Il comandante della Costa Concordia Francesco Schettino

“La nave era ingovernabile, è finita in quella secca solo per un puro caso. Naufragio? E’ improprio, più corretto parlare di ammutinamento”. Questo perché prima della dichiarazione di abbandono della nave erano già partite da 15 minuti le operazioni di evacuazione. Ma soprattutto perché una volta abbandonata la nave il comandante della nave ha disobbedito a ordini di superiori che gli dicevano di tornare a bordo. A confermarlo è la stessa Capitaneria di Porto di Livorno che ha registrato le telefonate tra la sala operativa e il comandante della nave che era sceso, praticamente prima ancora che iniziasse la vera e propria evacuazione.

Ecco l’audio di due telefonate tra l’ufficiale operativo della Capitaneria Gregorio De Falco e il comandante Schettino:

Ilfattoquotidiano.it è riuscito a venire in possesso delle comunicazioni via radio con la nave e le tre telefonate che sono intercorse tra la Capitaneria e il comandante del Concordia Francesco Schettino. Via radio, poco prima che la nave affondasse, per due volte, la capitaneria si è messa in contatto con la plancia di comando. “Concordia, è tutto ok?”. “Positivo”, rispondono dalla nave, abbiamo solo un piccolo guasto tecnico. Erano le 21.49, e il Concordia era già sulla secca dove si trova adesso. Cinque minuti dopo, la sala operativa di Livorno sollecita ancora una volta il Concordia: lo fanno perché i carabinieri di Prato gli riferiscono il contatto con un passeggero che parla di problemi e pronuncia la parola naufragio.

“Concordia, chiediamo se da voi è tutto ok”, è ancora la domanda del comandante di turno. “Solo un problema tecnico”. “Ci comunicate la vostra posizione?”. “Abbiamo solo un problema tecnico e non siamo in grado, ma appena risolto vi comunichiamo noi”.

Da quel momento in poi tutte le chiamate verso il Concordia, via radio, resteranno senza risposta, l’equipaggio è sulle scialuppe e non è in grado di rispondere. Alle 0.32 il comandante e già sullo scoglio. “Quante persone ci sono a bordo?”. Risposta: “Due, trecento”. La nave è in realtà piena, sono in 4200, tra passeggeri e equipaggio. Sono trascorsi 40 minuti dall’ordine di evacuazione. “Torno sul ponte, vado a vedere”. Alle 0.42 una seconda telefonata, in cui la capitaneria chiede: “Quanta gente deve scendere”. “Ho chiamato l’armatore e mi dicono che mancano una quarantina di persone”.

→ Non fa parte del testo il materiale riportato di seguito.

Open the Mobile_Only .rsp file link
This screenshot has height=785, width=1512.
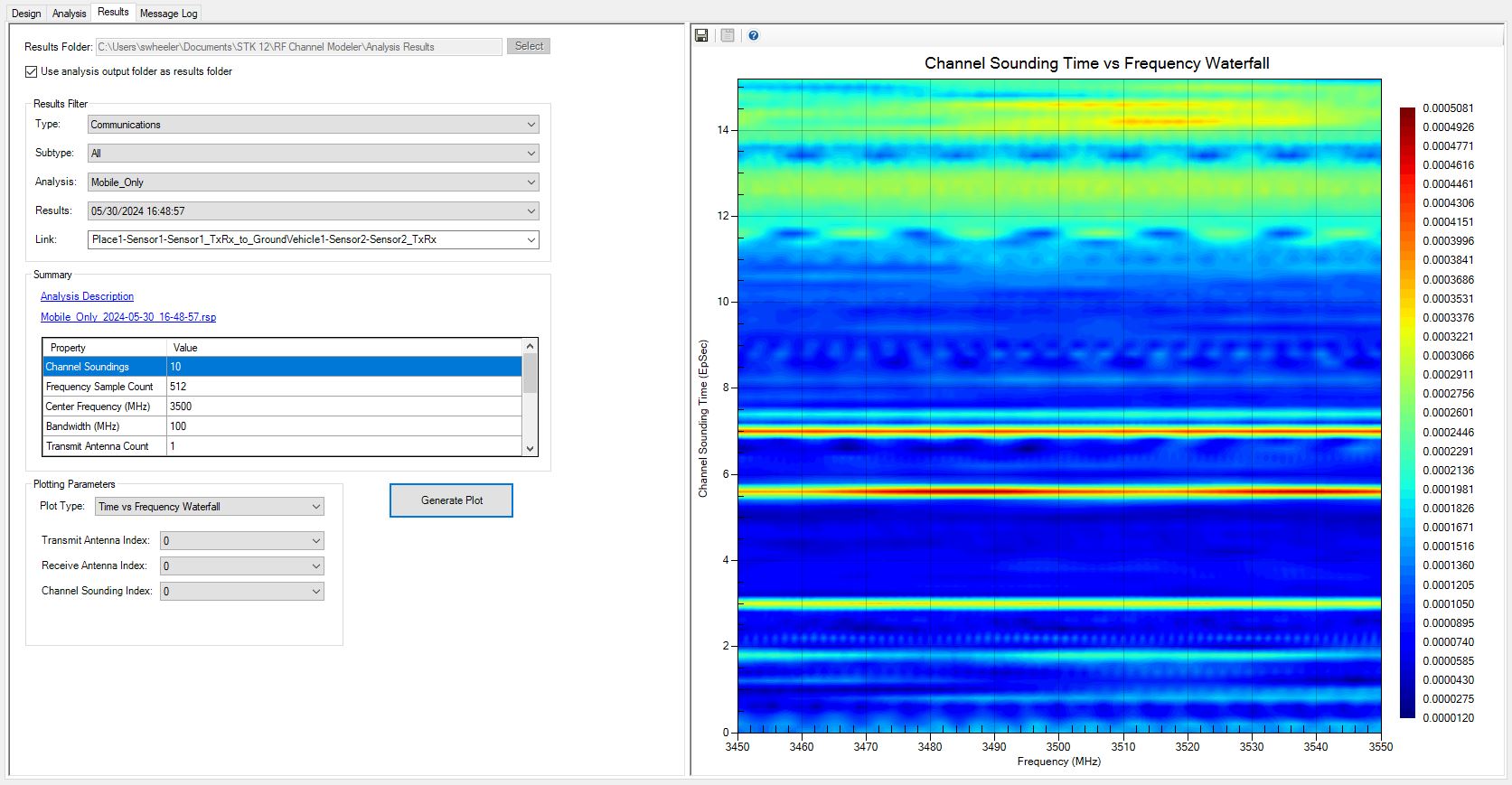coord(128,317)

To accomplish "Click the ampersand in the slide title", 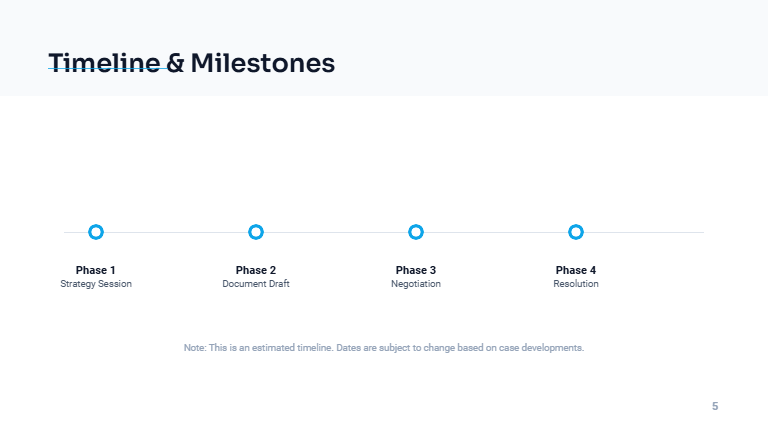I will click(175, 64).
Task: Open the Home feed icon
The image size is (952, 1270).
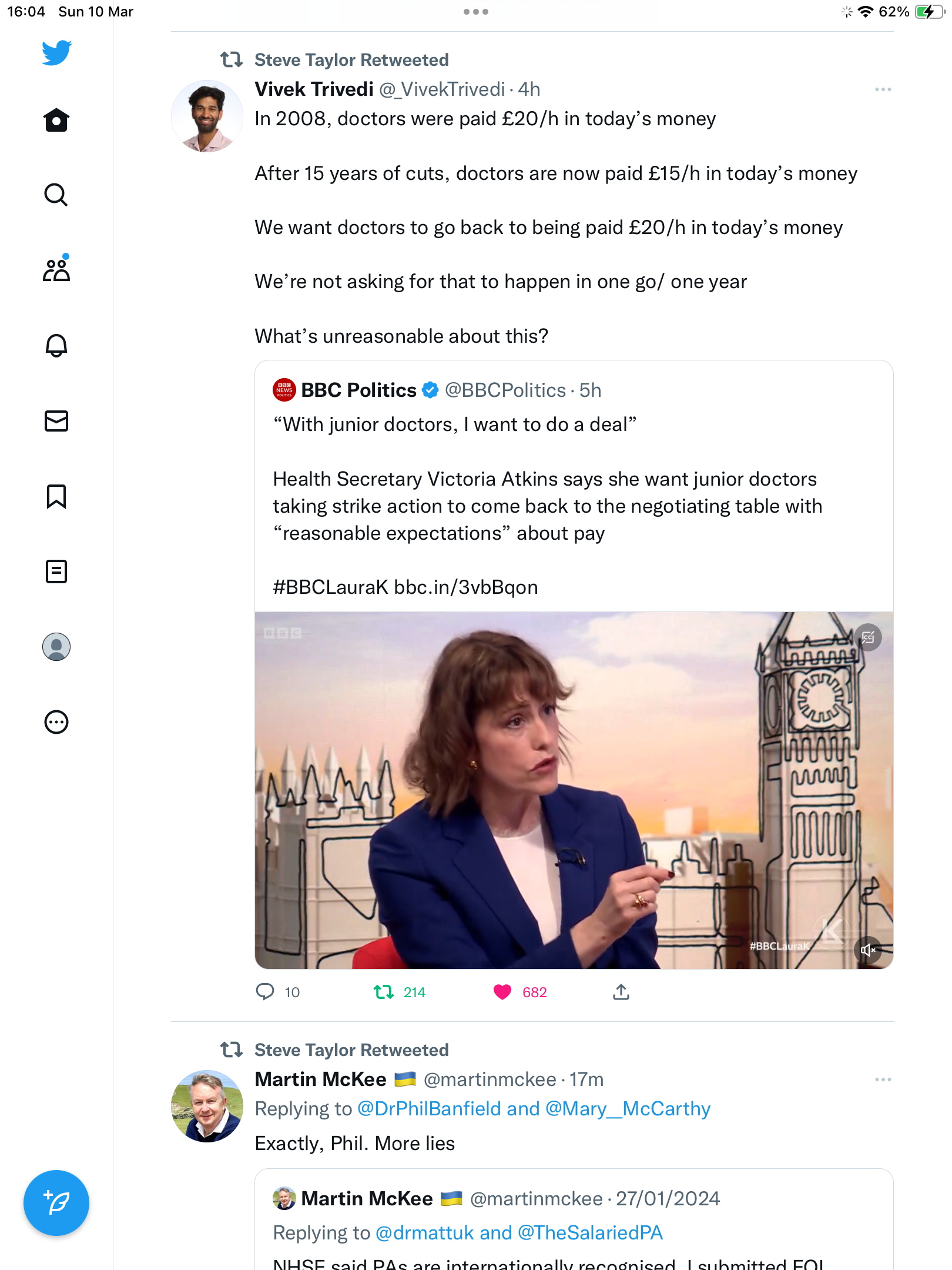Action: coord(56,120)
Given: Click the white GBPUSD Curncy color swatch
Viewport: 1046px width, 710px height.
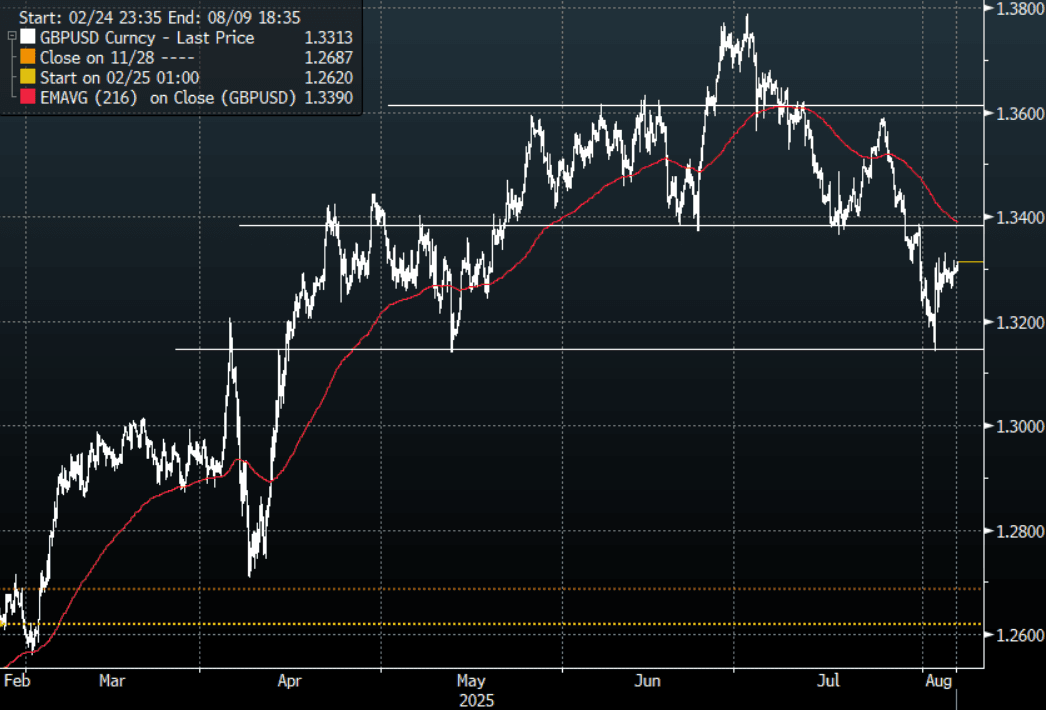Looking at the screenshot, I should [x=27, y=38].
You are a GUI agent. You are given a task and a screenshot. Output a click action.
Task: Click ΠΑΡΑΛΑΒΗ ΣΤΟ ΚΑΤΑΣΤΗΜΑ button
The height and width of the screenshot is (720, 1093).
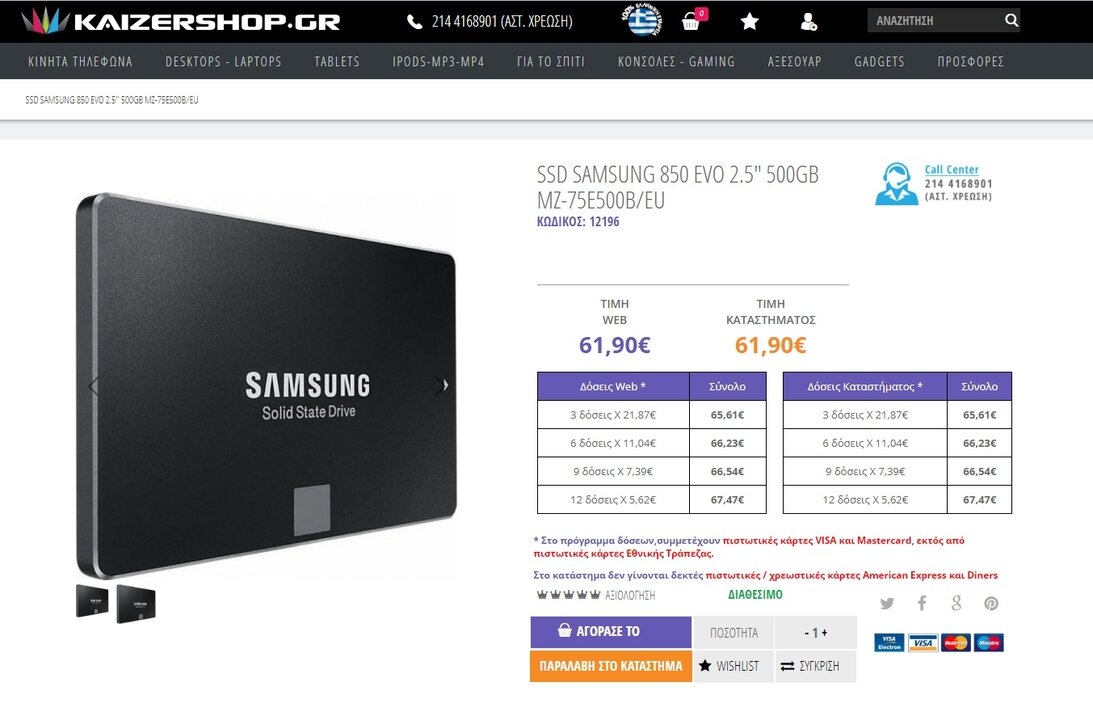[611, 666]
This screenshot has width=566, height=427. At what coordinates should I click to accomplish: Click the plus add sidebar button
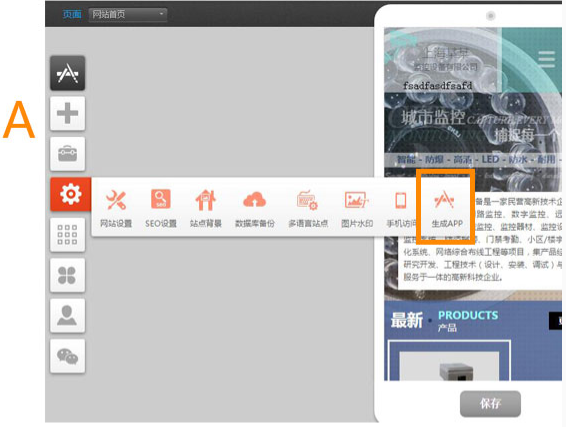68,113
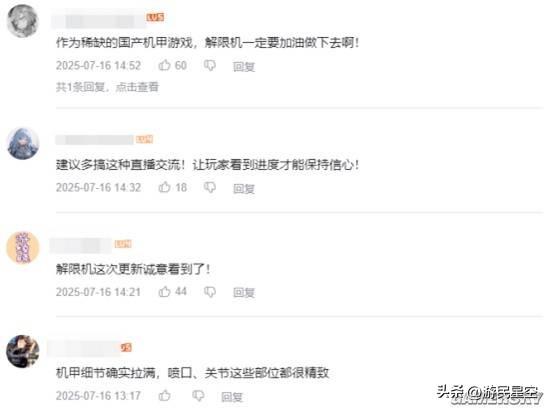Open the dark-haired avatar of last commenter

point(23,351)
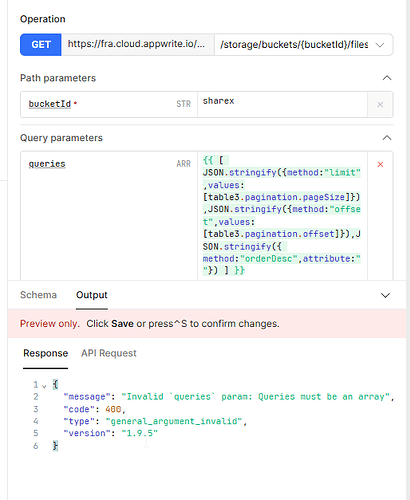The width and height of the screenshot is (410, 500).
Task: Collapse the output panel with chevron
Action: click(x=385, y=295)
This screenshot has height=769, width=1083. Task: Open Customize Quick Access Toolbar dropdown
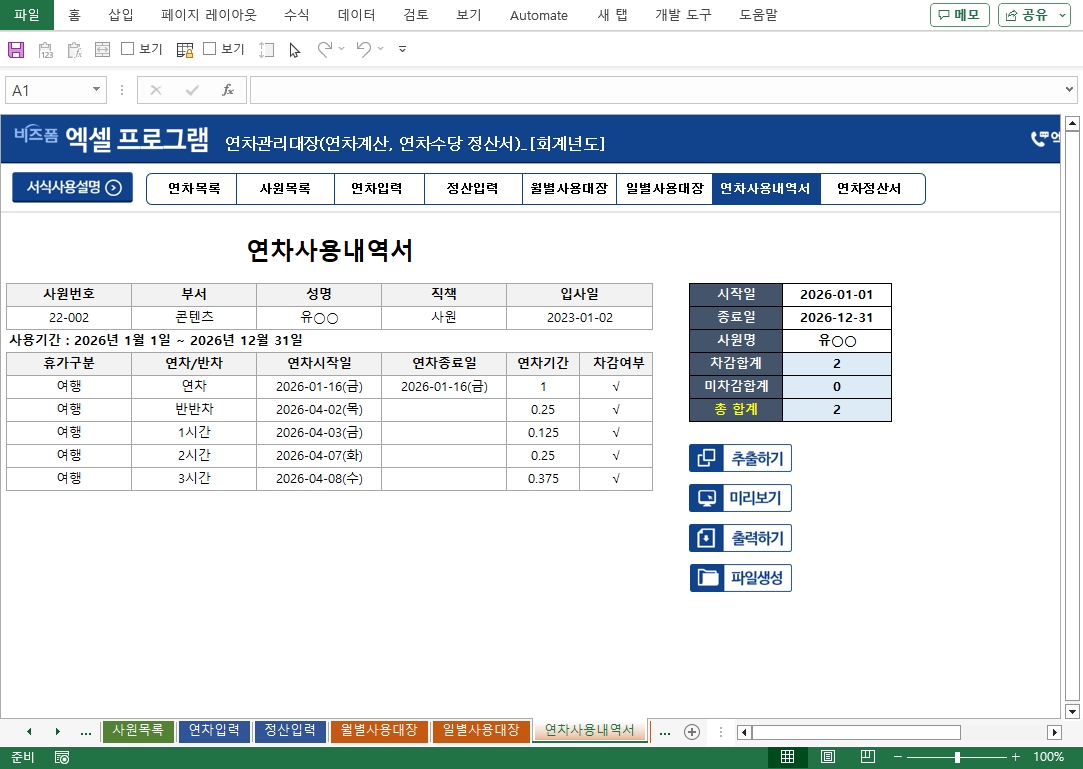point(402,49)
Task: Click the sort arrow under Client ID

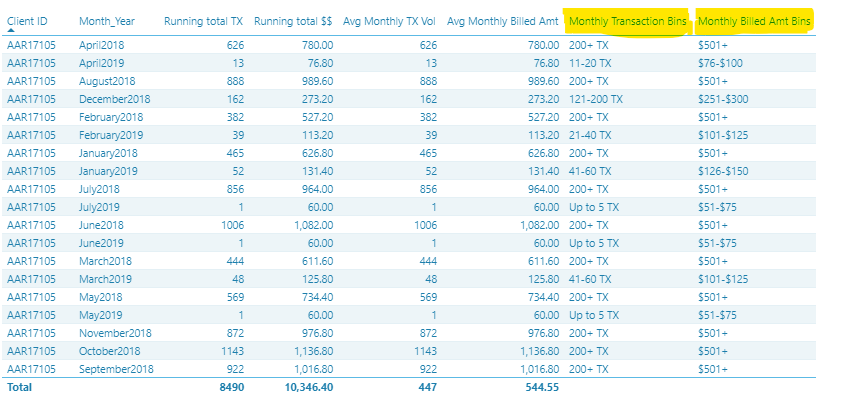Action: 11,31
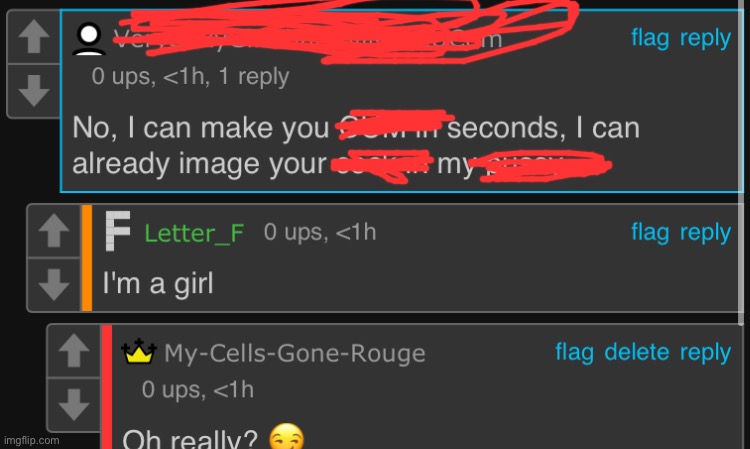Click the smirking emoji in the comment
Viewport: 750px width, 449px height.
[x=287, y=437]
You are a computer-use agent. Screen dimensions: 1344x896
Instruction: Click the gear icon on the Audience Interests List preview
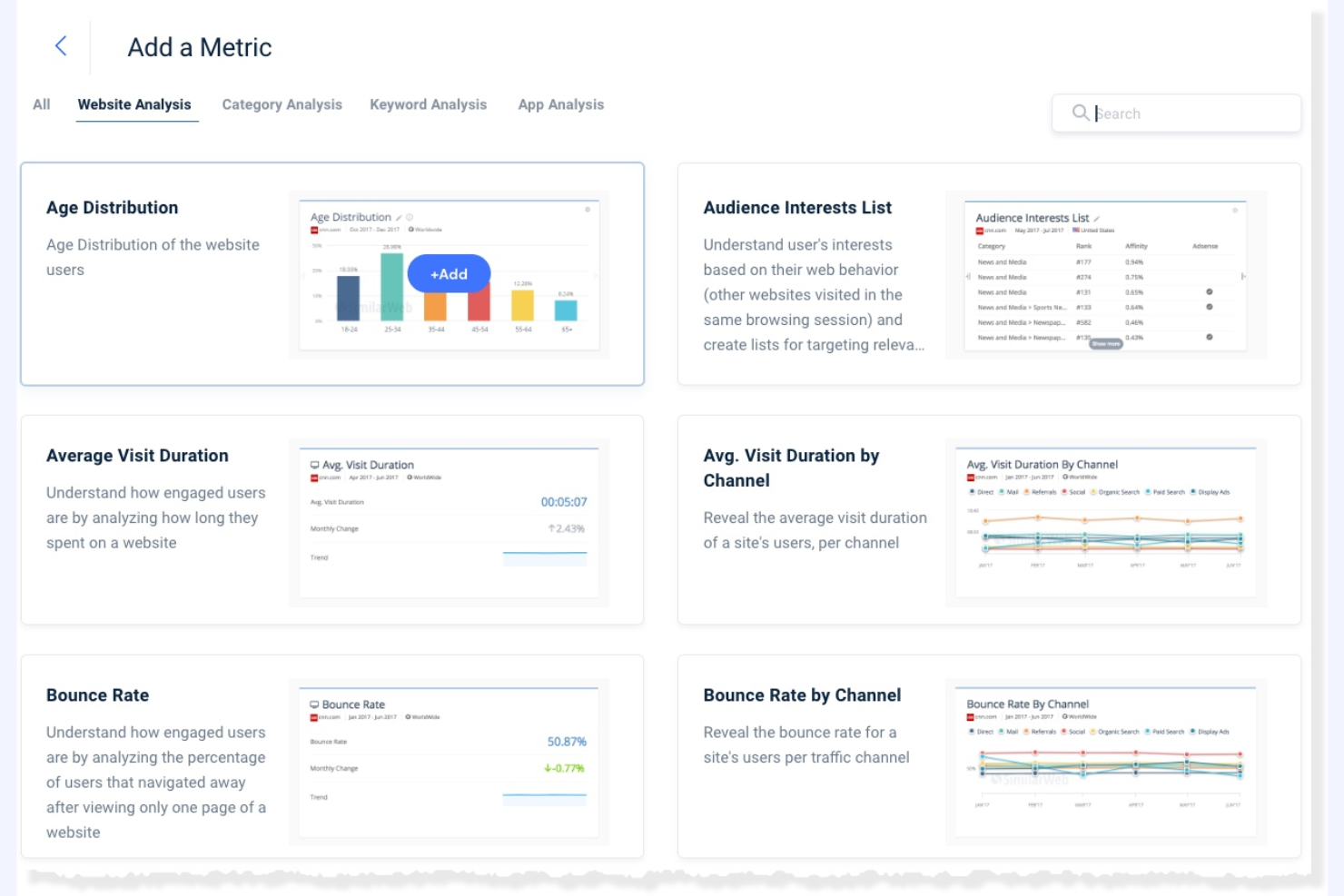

Il comandante dei vigili del fuoco di Grosseto dirà al Procuratore che in quel momento il comandante è sugli scogli insieme ad altri ufficiali. “Com’è possibile così poche persone? Ma lei è a bordo?”. “No, non sono a bordo perché la nave sta appoppando, l’abbiamo abbandonata”. “Ma come, ha abbandonato la nave?”, chiede la Guardia Costiera. “No, ma che abbandonata, sono qui”.

All’1.46 la terza telefonata, quella più concitata. In un crescendo di toni. “Parlo con il comandante?”, dice l’ufficiale della Capitaneria. Dopo qualche secondo di pausa. “Sì, sono il comandante. Si sono Schettino”.

“Allora, lei adesso torna a bordo, risale la bigaccina (scaletta, ndr.) e torna a prua e coordina i lavori”. Lui sta in silenzio. L’ufficiale insiste. “Lei mi deve dire quante persone ci sono, quanti passeggeri, donne e bambini e lì coordina i soccorsi”.

Lui: “Sono a bordo…. ma sono qui”. “Comandante questo è un ordine, adesso comando io, lei ha dichiarato l’abbandono della nave e va a coordinare i soccorsi a prua. Ci sono già dei cadaveri”, dice l’ufficiale da Livorno.

Schettino alla parola cadaveri chiede: “Quanti?”. Dall’altro capo: “Dovrebbe dirmelo lei. Cosa vuole fare, vuole andare a casa? Lei ora torna sopra e mi dice cosa si può fare, quante persone ci sono, e di cosa hanno bisogno”. “Va bene, sto andando”.

Ma a quel punto il comandante raggiunge il molo del Giglio e sale su un taxi.